1000 Extra/Ordinary Objects

This afternoon, in little jots between reading Keohane and Waltz, I finished the coffee table style book that Margaret gave me for my birthday: 1000 Extra / Ordinary Objects. Edited by Peter Gabriel and part of the Taschen series, it’s much less innocuous than the title and skillfully photographed pages would suggest. Indeed, it deals constantly with themes of warfare, violence, oppression, and abuse. Throughout, objects intimately connected with some of the worst of human activities are presented, often ironically situated alongside a more innocent item with a thematic connection.

Jello is presented alongside a description of the mechanical slaughter of 6-month-old calves, from which it is made, and on the page beside a sauce designed to be used for flavouring dead animals found alongside the road. Packets of branded heroin adorn the same pages as chocolate bars. All told, the book presents a fairly disturbing picture of humanity: a glimpse into an image-obsessed, casually violent, and quite possibly seriously deranged collective.

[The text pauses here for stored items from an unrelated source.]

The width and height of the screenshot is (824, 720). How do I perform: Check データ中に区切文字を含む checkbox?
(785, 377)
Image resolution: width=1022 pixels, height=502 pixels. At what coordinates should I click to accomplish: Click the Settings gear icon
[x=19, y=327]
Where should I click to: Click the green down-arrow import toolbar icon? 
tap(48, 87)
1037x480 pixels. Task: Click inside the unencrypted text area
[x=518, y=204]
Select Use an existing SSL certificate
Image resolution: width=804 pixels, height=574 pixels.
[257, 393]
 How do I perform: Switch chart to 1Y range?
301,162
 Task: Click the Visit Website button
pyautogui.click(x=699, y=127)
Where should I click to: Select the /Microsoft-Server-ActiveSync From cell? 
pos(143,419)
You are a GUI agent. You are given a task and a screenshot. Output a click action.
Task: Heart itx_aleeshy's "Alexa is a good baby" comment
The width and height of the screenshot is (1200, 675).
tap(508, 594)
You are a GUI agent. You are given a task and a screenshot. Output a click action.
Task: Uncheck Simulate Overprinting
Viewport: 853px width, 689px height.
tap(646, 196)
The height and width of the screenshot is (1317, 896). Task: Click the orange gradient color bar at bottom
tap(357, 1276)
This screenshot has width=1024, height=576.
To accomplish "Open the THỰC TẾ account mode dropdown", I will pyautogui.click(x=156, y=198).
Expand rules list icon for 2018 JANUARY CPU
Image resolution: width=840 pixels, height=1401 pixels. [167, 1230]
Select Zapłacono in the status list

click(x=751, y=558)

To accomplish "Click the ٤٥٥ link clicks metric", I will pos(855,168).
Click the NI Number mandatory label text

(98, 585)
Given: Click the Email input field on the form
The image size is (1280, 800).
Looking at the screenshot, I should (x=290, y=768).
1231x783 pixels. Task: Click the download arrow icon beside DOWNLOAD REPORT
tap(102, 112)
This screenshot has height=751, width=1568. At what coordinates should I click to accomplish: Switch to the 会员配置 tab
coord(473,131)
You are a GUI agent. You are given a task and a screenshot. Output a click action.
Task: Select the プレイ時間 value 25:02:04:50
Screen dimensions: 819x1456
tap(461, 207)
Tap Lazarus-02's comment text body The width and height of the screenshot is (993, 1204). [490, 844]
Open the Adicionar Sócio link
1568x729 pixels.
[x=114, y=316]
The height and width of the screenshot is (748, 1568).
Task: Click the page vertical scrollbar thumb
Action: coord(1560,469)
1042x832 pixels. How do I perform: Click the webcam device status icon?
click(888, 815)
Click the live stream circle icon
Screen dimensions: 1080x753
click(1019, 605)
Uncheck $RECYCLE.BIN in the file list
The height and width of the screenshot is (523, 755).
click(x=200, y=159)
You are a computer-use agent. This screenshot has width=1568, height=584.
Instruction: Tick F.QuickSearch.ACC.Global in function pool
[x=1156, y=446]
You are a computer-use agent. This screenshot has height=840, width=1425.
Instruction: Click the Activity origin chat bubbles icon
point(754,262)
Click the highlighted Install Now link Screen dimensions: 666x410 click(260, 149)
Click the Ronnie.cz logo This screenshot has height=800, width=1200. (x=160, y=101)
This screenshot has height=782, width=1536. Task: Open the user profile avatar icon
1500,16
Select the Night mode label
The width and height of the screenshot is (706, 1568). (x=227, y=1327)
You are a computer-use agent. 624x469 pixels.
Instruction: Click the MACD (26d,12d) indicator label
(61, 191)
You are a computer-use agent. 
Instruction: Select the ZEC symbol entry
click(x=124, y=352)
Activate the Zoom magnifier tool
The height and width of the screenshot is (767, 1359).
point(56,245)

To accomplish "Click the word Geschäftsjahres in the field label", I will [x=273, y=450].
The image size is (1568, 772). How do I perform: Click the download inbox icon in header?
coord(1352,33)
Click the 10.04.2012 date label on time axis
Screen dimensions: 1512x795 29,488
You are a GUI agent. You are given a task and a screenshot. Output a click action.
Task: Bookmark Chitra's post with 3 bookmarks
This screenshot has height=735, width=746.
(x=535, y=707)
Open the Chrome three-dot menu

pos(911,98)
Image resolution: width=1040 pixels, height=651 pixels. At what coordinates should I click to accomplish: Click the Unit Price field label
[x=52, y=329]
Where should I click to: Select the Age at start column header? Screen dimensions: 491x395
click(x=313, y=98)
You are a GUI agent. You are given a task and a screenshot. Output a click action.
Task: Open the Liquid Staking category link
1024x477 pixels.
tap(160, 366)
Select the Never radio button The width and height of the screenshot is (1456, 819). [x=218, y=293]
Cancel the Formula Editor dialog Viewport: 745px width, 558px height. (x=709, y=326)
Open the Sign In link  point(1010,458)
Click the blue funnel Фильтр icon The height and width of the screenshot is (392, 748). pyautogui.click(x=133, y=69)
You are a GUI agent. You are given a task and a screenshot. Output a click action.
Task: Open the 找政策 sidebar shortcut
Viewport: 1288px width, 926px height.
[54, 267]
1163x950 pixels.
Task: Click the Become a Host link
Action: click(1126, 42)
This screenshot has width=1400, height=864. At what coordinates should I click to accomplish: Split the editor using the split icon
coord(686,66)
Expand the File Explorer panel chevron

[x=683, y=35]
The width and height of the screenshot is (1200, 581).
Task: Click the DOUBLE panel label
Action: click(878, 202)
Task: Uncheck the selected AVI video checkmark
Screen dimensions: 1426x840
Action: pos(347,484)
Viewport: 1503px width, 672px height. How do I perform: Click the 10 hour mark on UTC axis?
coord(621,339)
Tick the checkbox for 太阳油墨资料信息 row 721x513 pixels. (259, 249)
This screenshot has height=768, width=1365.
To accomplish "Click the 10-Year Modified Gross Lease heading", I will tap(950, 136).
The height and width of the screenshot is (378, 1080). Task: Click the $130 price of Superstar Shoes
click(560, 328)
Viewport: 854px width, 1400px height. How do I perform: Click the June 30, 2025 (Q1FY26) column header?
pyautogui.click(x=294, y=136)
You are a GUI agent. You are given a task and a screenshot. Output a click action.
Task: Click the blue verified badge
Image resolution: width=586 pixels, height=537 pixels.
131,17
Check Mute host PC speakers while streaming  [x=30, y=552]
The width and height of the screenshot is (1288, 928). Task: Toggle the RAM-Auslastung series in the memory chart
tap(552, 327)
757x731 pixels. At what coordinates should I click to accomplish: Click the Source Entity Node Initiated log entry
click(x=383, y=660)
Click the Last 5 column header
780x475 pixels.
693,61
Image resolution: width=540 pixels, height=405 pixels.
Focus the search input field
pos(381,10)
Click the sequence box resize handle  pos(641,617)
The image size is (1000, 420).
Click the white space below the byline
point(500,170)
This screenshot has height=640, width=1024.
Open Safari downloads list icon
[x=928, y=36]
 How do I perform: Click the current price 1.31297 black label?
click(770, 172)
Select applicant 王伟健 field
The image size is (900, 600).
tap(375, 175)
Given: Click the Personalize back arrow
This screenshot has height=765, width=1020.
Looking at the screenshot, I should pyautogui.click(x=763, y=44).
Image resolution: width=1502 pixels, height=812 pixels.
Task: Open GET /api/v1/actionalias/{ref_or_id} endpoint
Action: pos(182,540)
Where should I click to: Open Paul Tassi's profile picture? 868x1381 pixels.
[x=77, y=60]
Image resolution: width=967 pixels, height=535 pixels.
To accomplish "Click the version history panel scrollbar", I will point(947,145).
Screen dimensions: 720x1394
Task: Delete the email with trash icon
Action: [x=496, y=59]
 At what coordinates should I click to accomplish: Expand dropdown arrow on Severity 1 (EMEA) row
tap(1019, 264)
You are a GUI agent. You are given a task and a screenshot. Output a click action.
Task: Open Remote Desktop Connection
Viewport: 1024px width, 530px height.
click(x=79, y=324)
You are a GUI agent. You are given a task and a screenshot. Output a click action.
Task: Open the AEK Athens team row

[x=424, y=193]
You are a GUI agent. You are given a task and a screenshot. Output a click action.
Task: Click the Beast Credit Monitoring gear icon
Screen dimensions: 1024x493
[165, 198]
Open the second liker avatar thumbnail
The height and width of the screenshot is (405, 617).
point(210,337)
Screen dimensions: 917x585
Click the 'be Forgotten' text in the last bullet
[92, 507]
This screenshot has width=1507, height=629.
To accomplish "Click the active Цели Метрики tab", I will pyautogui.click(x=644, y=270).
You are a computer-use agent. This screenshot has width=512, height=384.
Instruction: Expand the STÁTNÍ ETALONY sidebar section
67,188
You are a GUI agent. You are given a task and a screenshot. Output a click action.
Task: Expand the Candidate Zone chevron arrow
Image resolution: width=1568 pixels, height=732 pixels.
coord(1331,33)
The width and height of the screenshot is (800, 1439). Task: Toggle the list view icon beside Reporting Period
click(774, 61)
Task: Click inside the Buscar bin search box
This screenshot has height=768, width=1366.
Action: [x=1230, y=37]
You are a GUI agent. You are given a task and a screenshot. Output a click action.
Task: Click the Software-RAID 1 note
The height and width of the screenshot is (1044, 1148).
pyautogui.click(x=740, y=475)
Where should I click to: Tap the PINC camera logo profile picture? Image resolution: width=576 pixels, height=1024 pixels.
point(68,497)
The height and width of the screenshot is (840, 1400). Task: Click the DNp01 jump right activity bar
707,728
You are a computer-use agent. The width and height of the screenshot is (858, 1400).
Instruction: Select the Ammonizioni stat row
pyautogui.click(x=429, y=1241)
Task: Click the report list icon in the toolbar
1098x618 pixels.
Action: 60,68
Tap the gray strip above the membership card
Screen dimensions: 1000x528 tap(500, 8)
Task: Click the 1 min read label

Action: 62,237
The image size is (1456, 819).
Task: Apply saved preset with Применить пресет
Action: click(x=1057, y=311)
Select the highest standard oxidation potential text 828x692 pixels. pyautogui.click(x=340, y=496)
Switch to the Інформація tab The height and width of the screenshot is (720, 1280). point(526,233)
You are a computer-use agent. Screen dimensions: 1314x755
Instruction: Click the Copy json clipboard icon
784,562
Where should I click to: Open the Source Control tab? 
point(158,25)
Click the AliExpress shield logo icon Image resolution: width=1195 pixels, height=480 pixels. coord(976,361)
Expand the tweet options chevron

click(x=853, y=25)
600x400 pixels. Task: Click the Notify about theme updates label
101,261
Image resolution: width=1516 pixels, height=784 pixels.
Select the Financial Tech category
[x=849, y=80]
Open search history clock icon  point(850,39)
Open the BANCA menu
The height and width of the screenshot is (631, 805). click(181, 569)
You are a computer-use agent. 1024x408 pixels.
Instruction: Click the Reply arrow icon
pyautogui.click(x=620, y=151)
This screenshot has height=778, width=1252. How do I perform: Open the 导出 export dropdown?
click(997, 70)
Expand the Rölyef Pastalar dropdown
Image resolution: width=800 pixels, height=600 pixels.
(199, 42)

As you would expect from a Taschen book, it is certainly elegantly presented. Each object is photographed under studio conditions, devoid of context except insofar as it is not provided by the sans-serif gray descriptive paragraphs – written in English and French. The tendency to associate even innocent objects with disturbing descriptions highlights the extent to which the book sets out to shock; the Pikachu doll comes accompanied with a description of how children were accidentally given epileptic seizures by a flashing light display in one episode of the Japanese television show. All this makes the strange Japanese products that are staples of the curious object genre seem particularly innocuous, by comparison. This book could easily be reformatted into a gallery show at the Tate Modern.